▶ **What to do**
The lines to output run from the first line of the entries below through the line containing "Profil (789, 333)"; copy them exactly and leave out pictures.

[Saved data entries]
════

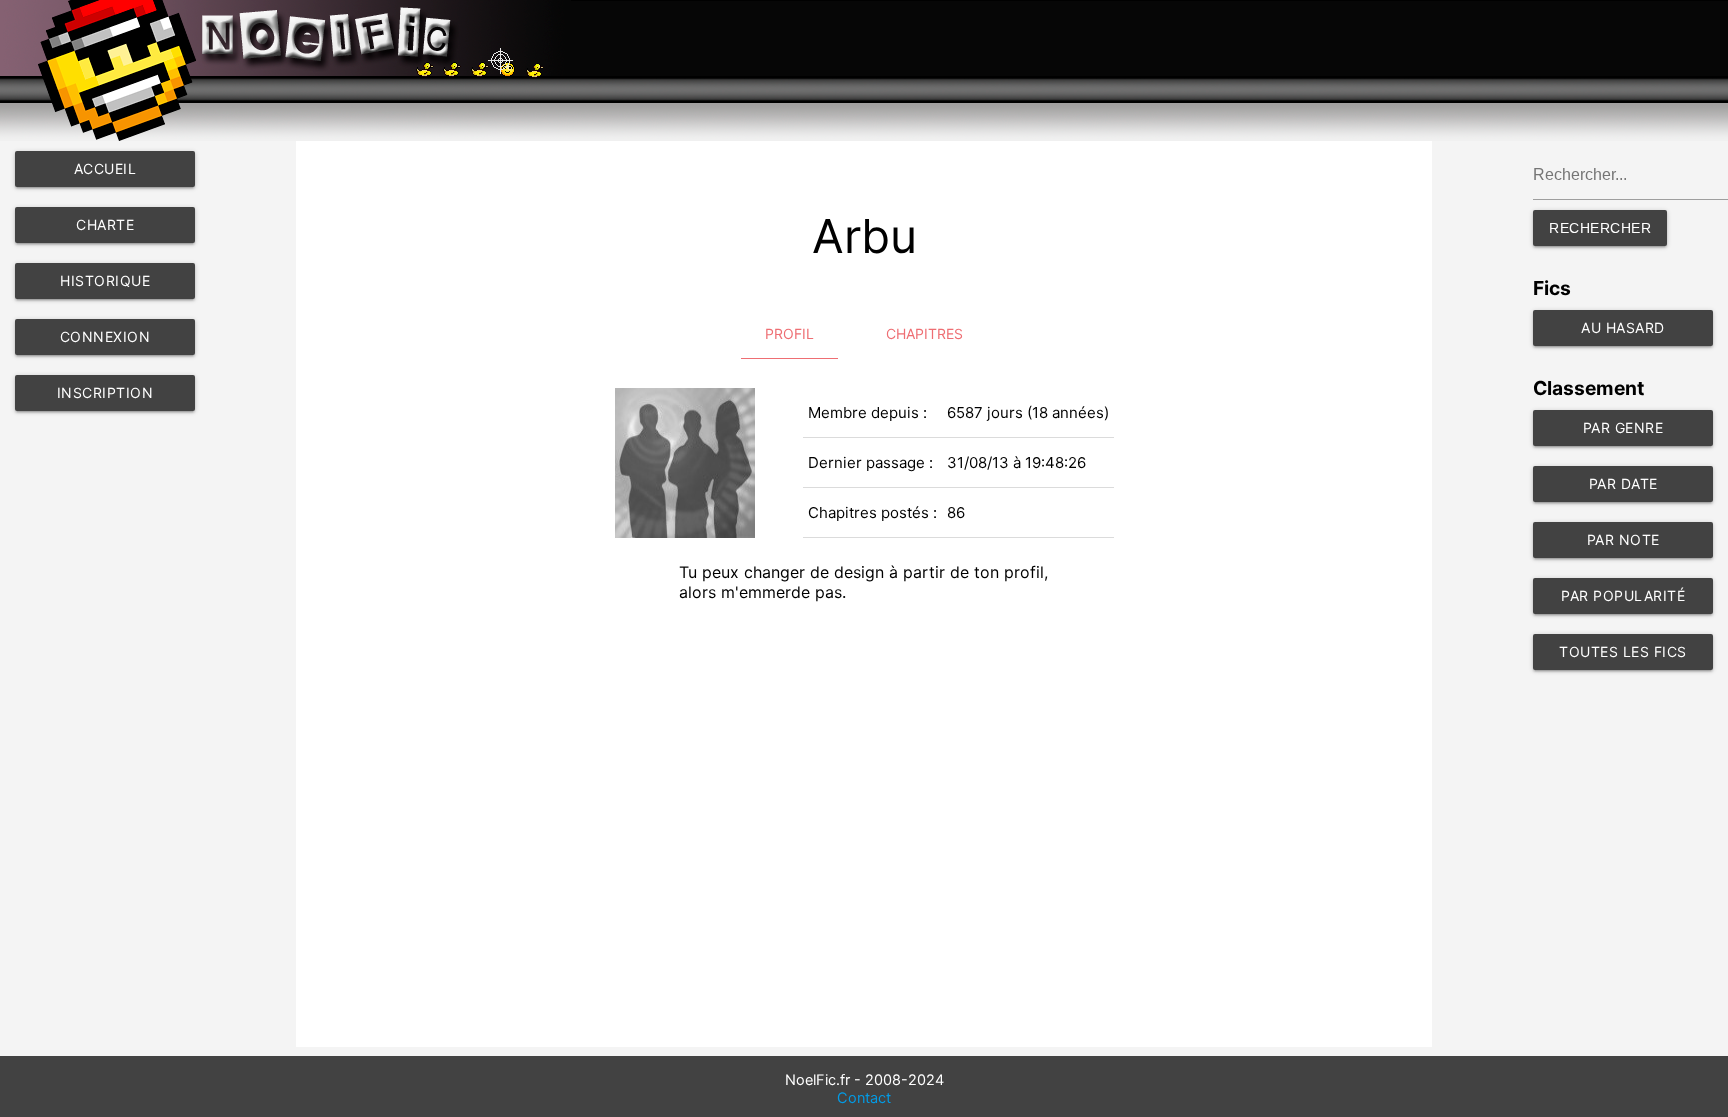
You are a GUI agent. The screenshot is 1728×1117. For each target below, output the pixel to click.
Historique (105, 280)
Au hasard (1623, 327)
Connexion (105, 336)
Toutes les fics (1623, 651)
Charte (105, 224)
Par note (1623, 539)
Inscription (105, 392)
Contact (864, 1098)
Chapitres (924, 333)
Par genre (1623, 427)
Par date (1623, 483)
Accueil (105, 168)
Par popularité (1623, 595)
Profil (789, 333)
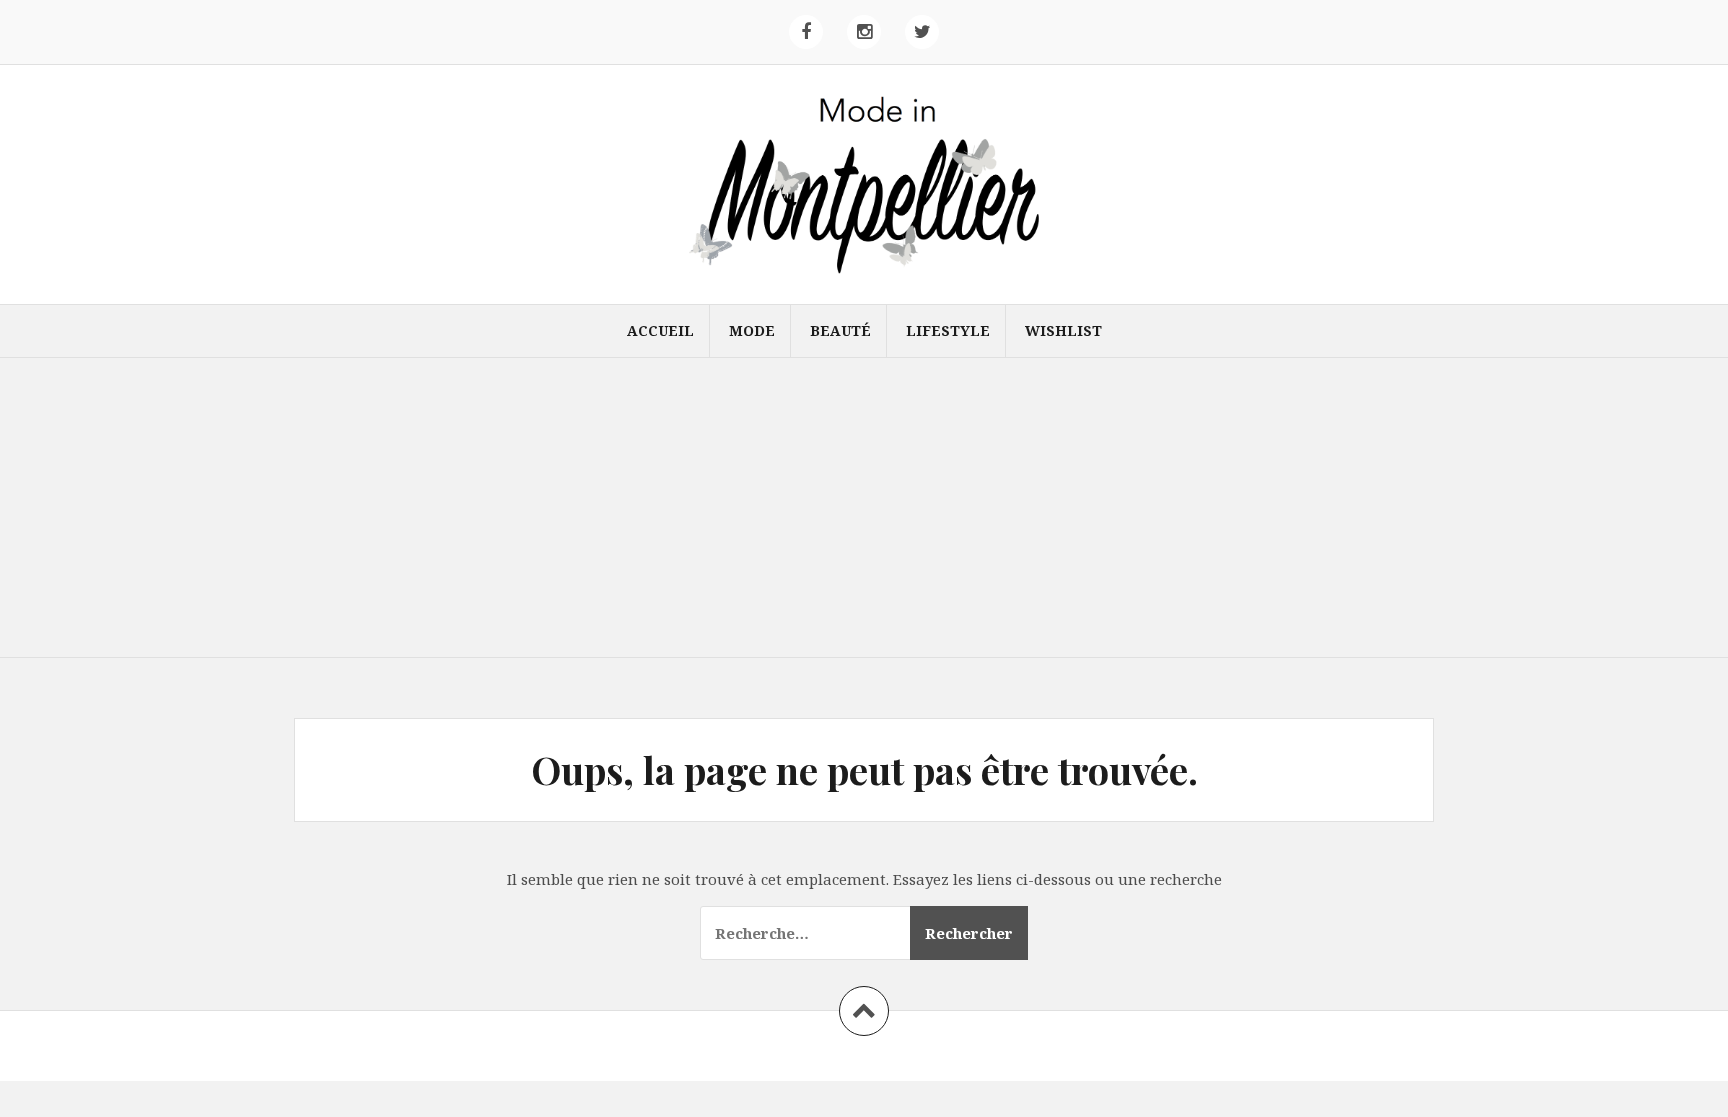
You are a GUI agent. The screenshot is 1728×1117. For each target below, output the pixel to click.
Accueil (660, 330)
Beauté (840, 330)
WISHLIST (1063, 330)
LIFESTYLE (948, 330)
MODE (752, 330)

════

▶ **Written response**
You are a GUI agent. The screenshot is 1728×1117. For each target below, output the pixel to click.
Historique (105, 280)
Au hasard (1623, 327)
Connexion (105, 336)
Toutes les fics (1623, 651)
Charte (105, 224)
Par note (1623, 539)
Inscription (105, 392)
Contact (864, 1098)
Chapitres (924, 333)
Par genre (1623, 427)
Par date (1623, 483)
Accueil (105, 168)
Par popularité (1623, 595)
Profil (789, 333)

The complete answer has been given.